Шрифт:
Интервал:
Закладка:
В дверь постучали.
– Сейчас, извините!
Маша открыла. Там стояла Римма.
– Я уже беспокоиться начала, – сказала она. – Ну? Можно поздравить?
– Да. Есть!
– Что, хотела?
– Еще как! От мужа не было, – шепотом делилась Маша, не сдерживая улыбки.
Римма тоже улыбалась.
– А это от кого?
– От любимого человека. Я за него замуж выхожу. Жить будем в Москве, здесь, у меня тетя умирает, в ее квартире.
– Повезло. А я в общаге до сих пор. Откуда сама?
– Из Нерюнгри.
– Это где-то на Урале?
– В Сибири, в Забайкалье.
– А я из Ростова. Не на Дону который, а Великий.

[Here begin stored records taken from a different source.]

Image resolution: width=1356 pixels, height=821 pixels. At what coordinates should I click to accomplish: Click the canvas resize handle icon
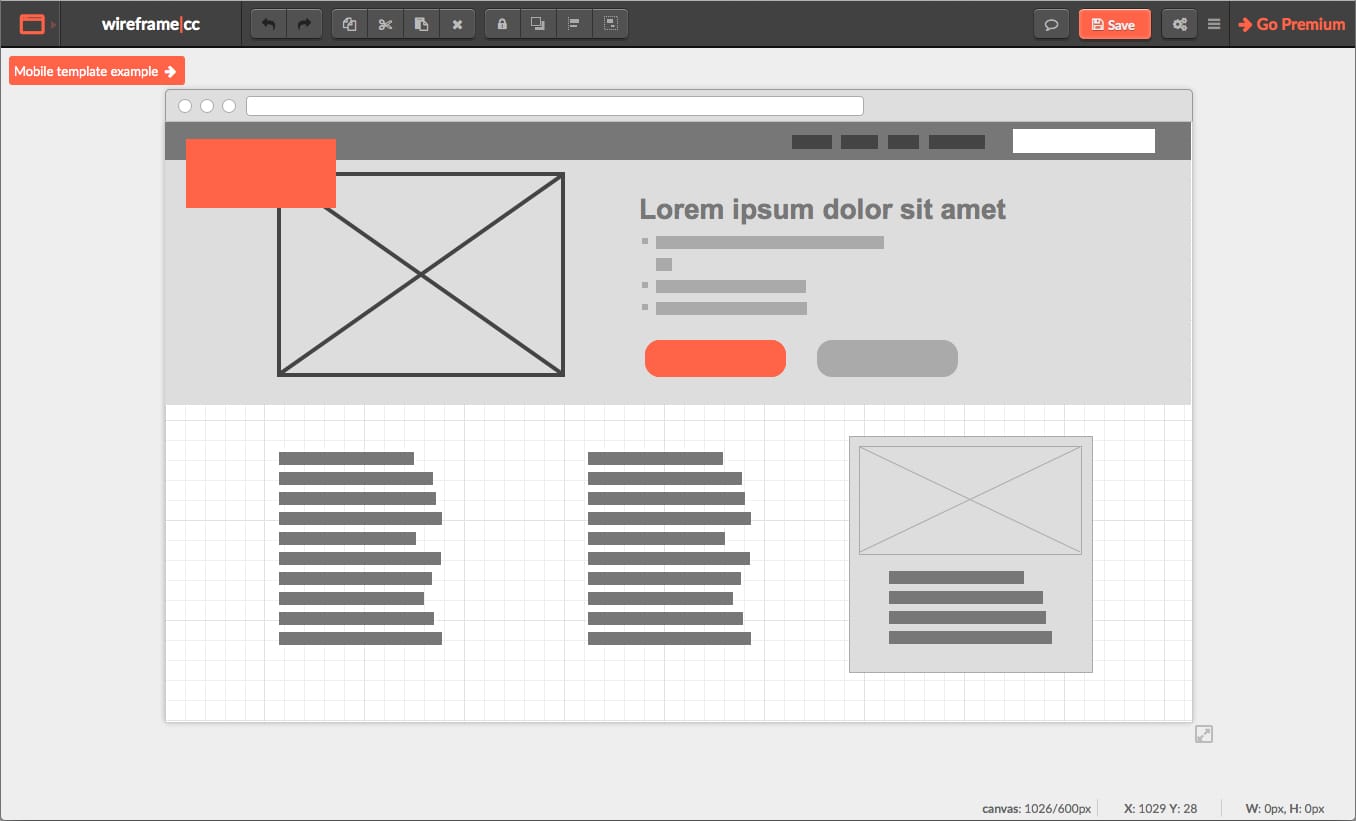1204,735
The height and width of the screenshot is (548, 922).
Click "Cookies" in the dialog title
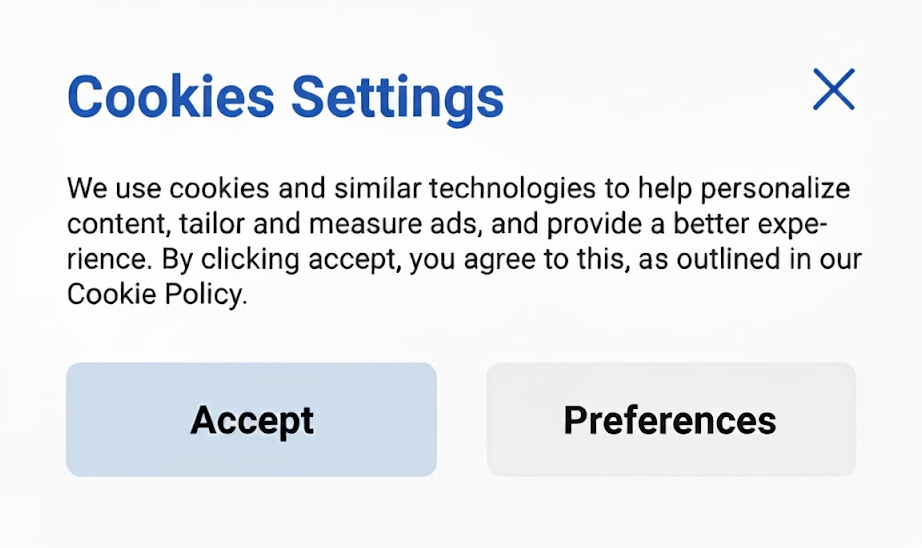pos(170,96)
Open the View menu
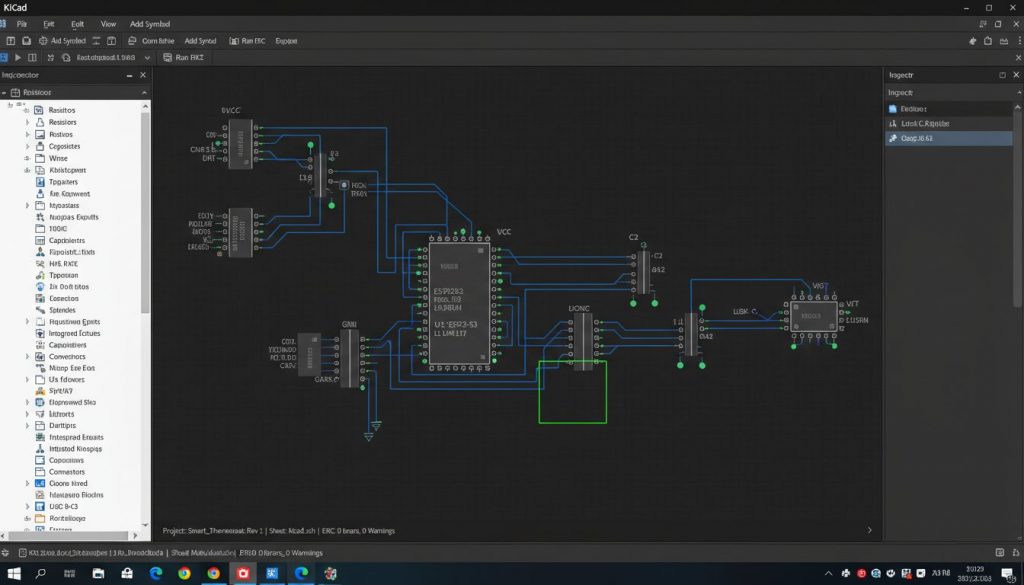This screenshot has height=585, width=1024. tap(109, 24)
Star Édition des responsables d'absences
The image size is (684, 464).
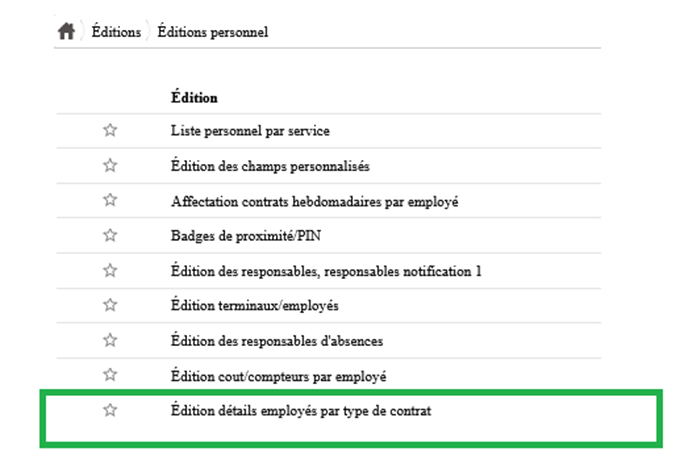click(111, 340)
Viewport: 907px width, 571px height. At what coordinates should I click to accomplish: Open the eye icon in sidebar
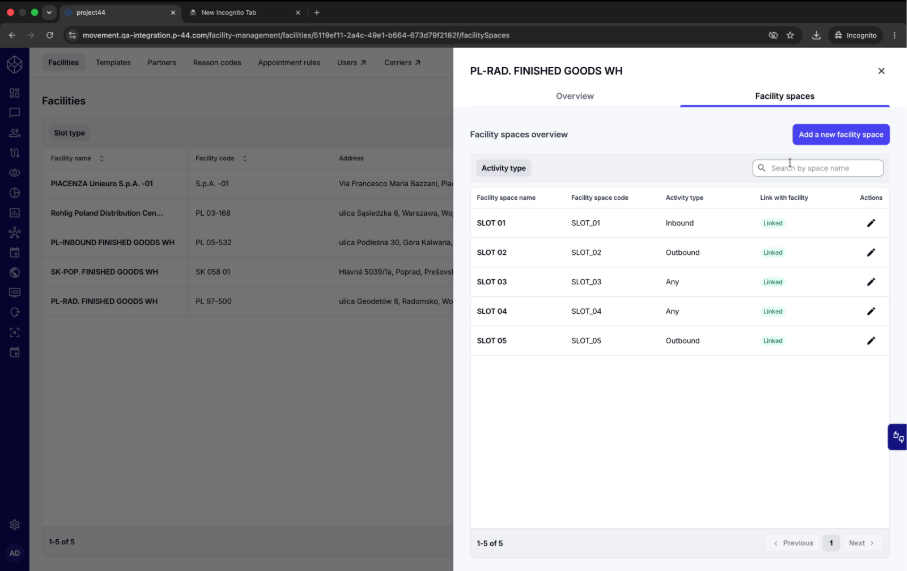point(14,173)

Ох уж, такой великий, что ты. Ну удачи тебе. Ты смотри, по такой жаре осторожней.
– Конечно, – кивнула Маша, и ей показалось, что в низу живота что-то шевельнулось – чего, конечно, не могло быть.
Они расстались с Риммой, та подарила ей на прощанье упаковку гигиенических прокладок, сказав:
– А то видишь, что творится, прямо революция. Сегодня все есть, а завтра ничего не будет.
– Это точно.
Маша вышла. Саня ждал ее, скучая. Ему даже снимать уже надоело. Одно и то же: идут люди и идут.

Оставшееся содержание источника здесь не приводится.